J'ai toujours été fasciné par les catastrophe naturelle. Mère nature qui reprend ses droits contre l'arrogance des humains a toujours été un de mes sujets préféré au cinéma.
Comme la majorité des québécois, en juillet 1996 c'est à travers le téléviseur familial que j'ai été témoins du déluge du Saguenay. Et comme la majorité de la population, j'en retiens surtout les images de la petite maison blanche.

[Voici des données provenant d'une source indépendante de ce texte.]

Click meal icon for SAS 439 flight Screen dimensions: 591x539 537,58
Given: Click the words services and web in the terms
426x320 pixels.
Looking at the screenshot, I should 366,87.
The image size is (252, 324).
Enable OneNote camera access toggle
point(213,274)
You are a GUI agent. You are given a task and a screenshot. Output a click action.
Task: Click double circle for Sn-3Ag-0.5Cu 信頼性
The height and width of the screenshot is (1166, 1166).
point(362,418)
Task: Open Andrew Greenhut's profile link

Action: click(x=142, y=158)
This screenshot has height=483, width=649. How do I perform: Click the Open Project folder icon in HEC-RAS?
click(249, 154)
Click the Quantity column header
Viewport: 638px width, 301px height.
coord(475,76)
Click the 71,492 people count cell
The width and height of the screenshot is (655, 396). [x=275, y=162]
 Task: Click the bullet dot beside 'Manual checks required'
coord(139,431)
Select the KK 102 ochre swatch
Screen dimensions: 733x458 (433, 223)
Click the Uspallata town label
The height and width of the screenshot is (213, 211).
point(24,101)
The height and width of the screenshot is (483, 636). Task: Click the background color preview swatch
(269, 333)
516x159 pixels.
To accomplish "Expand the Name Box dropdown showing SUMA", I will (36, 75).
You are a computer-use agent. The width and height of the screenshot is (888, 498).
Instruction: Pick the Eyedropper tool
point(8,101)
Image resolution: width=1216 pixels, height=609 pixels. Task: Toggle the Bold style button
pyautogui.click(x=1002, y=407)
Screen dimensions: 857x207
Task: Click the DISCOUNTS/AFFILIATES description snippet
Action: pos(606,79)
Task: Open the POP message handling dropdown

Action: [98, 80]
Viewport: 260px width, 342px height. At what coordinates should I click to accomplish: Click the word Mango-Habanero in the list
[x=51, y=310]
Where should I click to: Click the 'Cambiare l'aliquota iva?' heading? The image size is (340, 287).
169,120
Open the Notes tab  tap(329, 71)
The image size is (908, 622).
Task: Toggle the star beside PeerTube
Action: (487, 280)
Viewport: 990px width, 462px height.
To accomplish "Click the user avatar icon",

C'est un peu avec tristesse (la tristesse de découvrir que le drame s'étendait bien au delà du quartier bassin de Chicoutimi) que je lis des témoignages de survivants et des proches des victimes de toute la région. Des prisonniers de routes démolies à un voilier disparue dans la tempête, j'ai passé de frisson d'inquiétude à soulagement à travers les pages.
Outre les drames humains, il y a la force herculéenne des maires et mairesses des villages longeant les rivières débordantes, la force d'une seule femme voulant poursuivre les responsables malgré la protestations de nombreux sinistrés ayant peur de perdre leur emploi et la chasse au coffre fort de la caisse populaire contenant contrats, dossiers et argent (tout des biens non assurables) qui est émouvant. Tous ces événements, je ne me souvient pas en avoir entendu parler.
Ce livre est un merveilleux témoignages de force, de courage et de solidarité. Mes pensées s'envolent vers la Colombie-Britannique qui, 25 ans plus tard, subit le même phénomène.